Non-missing values in a categorical target column will be used to train a prediction model (a Catboost classifier), which then predicts (imputes) the missing values. The step produces two output columns: one containing predicted classes for all rows, and a second containing a probability for each predicted class.

target
string
required

Name of the categorical column to impute. The step will predict the missing (and non-missing) class labels for this column, using rows in the dataset where the values are not missing to train the prediction model.

infer_all
boolean

Predict non-missing values. When set to true, all values are predicted. Set this param to false to maintain original values when they are not missing.

threshold
number

Confidence threshold. Every prediction with probability strictly below this threshold will be set to NaN (missing).

Values must be in the following range:

0 ≤ threshold < 1
params
object

CatBoost configuration parameters.
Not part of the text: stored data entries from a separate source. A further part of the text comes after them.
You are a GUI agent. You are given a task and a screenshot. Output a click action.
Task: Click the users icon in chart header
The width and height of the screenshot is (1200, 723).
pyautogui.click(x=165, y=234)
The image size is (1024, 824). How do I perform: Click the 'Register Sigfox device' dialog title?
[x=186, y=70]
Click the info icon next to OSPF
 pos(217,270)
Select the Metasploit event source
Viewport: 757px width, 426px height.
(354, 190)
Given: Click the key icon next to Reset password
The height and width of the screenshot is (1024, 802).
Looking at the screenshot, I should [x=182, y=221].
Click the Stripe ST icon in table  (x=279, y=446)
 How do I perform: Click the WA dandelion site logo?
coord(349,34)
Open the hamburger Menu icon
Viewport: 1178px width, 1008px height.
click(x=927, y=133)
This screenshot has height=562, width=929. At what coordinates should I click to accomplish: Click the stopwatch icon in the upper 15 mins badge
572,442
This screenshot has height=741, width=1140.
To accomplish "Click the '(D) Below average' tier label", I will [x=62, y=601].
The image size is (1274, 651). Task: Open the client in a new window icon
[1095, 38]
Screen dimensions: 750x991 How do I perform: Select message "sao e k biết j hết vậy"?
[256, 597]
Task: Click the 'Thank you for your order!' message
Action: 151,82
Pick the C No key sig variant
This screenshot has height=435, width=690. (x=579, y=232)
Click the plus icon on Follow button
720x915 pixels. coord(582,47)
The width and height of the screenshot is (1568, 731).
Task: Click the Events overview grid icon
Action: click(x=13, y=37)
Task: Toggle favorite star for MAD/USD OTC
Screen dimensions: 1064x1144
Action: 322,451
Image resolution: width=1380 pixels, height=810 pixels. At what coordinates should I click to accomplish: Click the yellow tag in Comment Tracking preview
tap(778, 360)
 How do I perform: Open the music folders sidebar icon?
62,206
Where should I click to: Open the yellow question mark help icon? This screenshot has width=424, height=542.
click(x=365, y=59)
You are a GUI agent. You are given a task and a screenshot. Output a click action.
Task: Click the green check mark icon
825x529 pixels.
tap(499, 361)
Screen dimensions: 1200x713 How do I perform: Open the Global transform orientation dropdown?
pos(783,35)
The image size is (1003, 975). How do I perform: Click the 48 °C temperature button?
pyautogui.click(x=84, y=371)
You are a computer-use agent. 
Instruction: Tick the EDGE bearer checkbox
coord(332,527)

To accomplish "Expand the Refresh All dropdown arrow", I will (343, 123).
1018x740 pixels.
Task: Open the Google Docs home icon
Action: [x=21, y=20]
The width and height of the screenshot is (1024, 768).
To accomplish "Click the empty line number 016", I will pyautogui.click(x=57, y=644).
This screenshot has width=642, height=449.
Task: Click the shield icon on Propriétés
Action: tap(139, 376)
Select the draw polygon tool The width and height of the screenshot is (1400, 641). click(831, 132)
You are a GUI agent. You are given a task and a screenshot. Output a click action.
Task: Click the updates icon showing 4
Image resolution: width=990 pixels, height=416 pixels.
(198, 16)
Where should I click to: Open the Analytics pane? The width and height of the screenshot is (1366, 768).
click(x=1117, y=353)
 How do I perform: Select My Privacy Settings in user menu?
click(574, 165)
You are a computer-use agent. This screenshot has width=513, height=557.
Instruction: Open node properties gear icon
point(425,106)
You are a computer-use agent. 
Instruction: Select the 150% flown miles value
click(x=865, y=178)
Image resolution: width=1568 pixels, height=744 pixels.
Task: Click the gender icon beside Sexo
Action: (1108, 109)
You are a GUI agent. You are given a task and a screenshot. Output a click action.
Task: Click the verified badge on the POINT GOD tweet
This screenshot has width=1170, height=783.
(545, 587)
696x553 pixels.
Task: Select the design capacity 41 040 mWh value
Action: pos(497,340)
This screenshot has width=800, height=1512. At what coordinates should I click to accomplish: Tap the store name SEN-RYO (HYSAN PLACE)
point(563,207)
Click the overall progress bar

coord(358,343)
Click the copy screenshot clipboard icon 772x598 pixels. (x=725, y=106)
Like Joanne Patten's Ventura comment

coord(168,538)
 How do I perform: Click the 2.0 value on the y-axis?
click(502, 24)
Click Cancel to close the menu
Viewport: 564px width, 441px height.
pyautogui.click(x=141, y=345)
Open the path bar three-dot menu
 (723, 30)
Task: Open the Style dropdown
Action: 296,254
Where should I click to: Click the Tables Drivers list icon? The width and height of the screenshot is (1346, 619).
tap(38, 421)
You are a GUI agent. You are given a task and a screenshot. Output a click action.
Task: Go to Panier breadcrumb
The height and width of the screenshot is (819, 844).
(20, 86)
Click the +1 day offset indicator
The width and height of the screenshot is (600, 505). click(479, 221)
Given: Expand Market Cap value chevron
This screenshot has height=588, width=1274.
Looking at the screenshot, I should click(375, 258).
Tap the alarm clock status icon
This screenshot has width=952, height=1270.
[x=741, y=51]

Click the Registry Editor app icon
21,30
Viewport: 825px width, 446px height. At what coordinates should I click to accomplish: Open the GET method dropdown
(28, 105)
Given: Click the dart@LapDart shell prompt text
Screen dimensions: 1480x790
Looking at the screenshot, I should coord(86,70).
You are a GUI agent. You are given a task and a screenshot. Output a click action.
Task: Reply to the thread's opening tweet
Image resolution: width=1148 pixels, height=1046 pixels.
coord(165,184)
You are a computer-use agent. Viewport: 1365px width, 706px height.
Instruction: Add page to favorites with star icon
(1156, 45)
You can check the official documentation for more details about Catboost’s parameters here.

encode_features
boolean
default: "true"

Toggle encoding of feature columns. When enabled, Graphext will auto-convert any column types to the numeric type before fitting the model. How this conversion is done can be configured using the feature_encoder option below.

If disabled, any model trained in this step will assume that input data is already in an appropriate format (e.g. numerical and not containing any missing values).
feature_encoder
[null, object]

Configures encoding of feature columns. By default (null), Graphext chooses automatically how to convert any column types the model may not understand natively to a numeric type.

A configuration object can be passed instead to overwrite specific parameter values with respect to their default values.

include_text_features
boolean

Whether to include or ignore text columns during the processing of input data. Enabling this will convert texts to their TfIdf representation. Each text will be converted to an N-dimensional vector in which each component measures the relative “over-representation” of a specific word (or n-gram) relative to its overall frequency in the whole dataset. This is disabled by default because it will often be better to convert texts explicitly using a previous step, such as embed_text or embed_text_with_model.

validate
[object, null]

Configure model validation. Allows evaluation of model performance via cross-validation with custom metrics. If not specified, will by default perform 5-fold cross-validation with automatically selected metrics.

tune
object

Configure hypertuning. Configures the optimization of model hyper-parameters via cross-validated grid- or randomized search.

seed
integer

Seed for random number generator ensuring reproducibility.

Values must be in the following range:

0 ≤ seed < inf